** start of Data section **

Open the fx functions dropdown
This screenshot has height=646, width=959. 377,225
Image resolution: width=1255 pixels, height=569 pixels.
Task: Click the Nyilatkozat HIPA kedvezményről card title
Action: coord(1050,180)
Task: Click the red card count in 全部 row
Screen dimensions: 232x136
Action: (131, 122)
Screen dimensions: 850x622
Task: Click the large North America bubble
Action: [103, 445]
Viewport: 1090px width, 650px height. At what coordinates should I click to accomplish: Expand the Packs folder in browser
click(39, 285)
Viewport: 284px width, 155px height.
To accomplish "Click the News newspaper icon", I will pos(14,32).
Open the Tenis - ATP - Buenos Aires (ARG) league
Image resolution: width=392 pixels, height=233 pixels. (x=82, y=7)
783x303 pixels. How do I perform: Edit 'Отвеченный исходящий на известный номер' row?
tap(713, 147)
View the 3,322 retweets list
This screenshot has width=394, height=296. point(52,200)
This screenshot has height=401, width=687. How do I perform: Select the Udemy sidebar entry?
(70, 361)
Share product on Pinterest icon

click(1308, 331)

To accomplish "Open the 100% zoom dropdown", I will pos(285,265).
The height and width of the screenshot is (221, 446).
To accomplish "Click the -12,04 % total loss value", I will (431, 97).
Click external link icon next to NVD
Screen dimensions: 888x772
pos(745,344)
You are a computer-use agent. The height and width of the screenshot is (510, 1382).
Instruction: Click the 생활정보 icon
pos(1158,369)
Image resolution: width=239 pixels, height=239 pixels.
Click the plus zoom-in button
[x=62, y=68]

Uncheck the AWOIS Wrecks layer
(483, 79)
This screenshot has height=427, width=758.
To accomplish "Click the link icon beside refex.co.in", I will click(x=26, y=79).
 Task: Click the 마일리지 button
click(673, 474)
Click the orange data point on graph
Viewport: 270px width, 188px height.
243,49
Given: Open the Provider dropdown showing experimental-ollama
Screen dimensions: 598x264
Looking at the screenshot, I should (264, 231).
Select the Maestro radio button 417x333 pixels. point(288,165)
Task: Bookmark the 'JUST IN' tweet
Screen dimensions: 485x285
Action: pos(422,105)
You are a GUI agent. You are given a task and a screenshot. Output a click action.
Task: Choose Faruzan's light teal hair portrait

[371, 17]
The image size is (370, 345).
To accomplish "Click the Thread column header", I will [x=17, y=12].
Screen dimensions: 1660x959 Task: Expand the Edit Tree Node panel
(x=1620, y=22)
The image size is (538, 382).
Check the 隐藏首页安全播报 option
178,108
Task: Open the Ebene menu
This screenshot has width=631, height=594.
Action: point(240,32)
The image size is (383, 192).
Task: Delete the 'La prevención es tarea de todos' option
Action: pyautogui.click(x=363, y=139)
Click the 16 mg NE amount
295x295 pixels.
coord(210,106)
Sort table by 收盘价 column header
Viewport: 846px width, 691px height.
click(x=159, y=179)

** end of Data section **

Given request »
Convert the entire listing above into a numbered list, omitting the blank lines.

Final result »
1. Open the fx functions dropdown
2. This screenshot has height=646, width=959. 377,225
3. Image resolution: width=1255 pixels, height=569 pixels.
4. Task: Click the Nyilatkozat HIPA kedvezményről card title
5. Action: coord(1050,180)
6. Task: Click the red card count in 全部 row
7. Screen dimensions: 232x136
8. Action: (131, 122)
9. Screen dimensions: 850x622
10. Task: Click the large North America bubble
11. Action: [103, 445]
12. Viewport: 1090px width, 650px height. At what coordinates should I click to accomplish: Expand the Packs folder in browser
13. click(39, 285)
14. Viewport: 284px width, 155px height.
15. To accomplish "Click the News newspaper icon", I will pos(14,32).
16. Open the Tenis - ATP - Buenos Aires (ARG) league
17. Image resolution: width=392 pixels, height=233 pixels. (x=82, y=7)
18. 783x303 pixels. How do I perform: Edit 'Отвеченный исходящий на известный номер' row?
19. tap(713, 147)
20. View the 3,322 retweets list
21. This screenshot has width=394, height=296. point(52,200)
22. This screenshot has height=401, width=687. How do I perform: Select the Udemy sidebar entry?
23. (70, 361)
24. Share product on Pinterest icon
25. click(1308, 331)
26. To accomplish "Open the 100% zoom dropdown", I will pos(285,265).
27. The height and width of the screenshot is (221, 446).
28. To accomplish "Click the -12,04 % total loss value", I will (431, 97).
29. Click external link icon next to NVD
30. Screen dimensions: 888x772
31. pos(745,344)
32. You are a computer-use agent. The height and width of the screenshot is (510, 1382).
33. Instruction: Click the 생활정보 icon
34. pos(1158,369)
35. Image resolution: width=239 pixels, height=239 pixels.
36. Click the plus zoom-in button
37. [x=62, y=68]
38. Uncheck the AWOIS Wrecks layer
39. (483, 79)
40. This screenshot has height=427, width=758.
41. To accomplish "Click the link icon beside refex.co.in", I will click(x=26, y=79).
42.  Task: Click the 마일리지 button
43. click(673, 474)
44. Click the orange data point on graph
45. Viewport: 270px width, 188px height.
46. 243,49
47. Given: Open the Provider dropdown showing experimental-ollama
48. Screen dimensions: 598x264
49. Looking at the screenshot, I should (264, 231).
50. Select the Maestro radio button 417x333 pixels. point(288,165)
51. Task: Bookmark the 'JUST IN' tweet
52. Screen dimensions: 485x285
53. Action: pos(422,105)
54. You are a GUI agent. You are given a task and a screenshot. Output a click action.
55. Task: Choose Faruzan's light teal hair portrait
56. [371, 17]
57. The image size is (370, 345).
58. To accomplish "Click the Thread column header", I will [x=17, y=12].
59. Screen dimensions: 1660x959 Task: Expand the Edit Tree Node panel
60. (x=1620, y=22)
61. The image size is (538, 382).
62. Check the 隐藏首页安全播报 option
63. 178,108
64. Task: Open the Ebene menu
65. This screenshot has width=631, height=594.
66. Action: point(240,32)
67. The image size is (383, 192).
68. Task: Delete the 'La prevención es tarea de todos' option
69. Action: pyautogui.click(x=363, y=139)
70. Click the 16 mg NE amount
71. 295x295 pixels.
72. coord(210,106)
73. Sort table by 收盘价 column header
74. Viewport: 846px width, 691px height.
75. click(x=159, y=179)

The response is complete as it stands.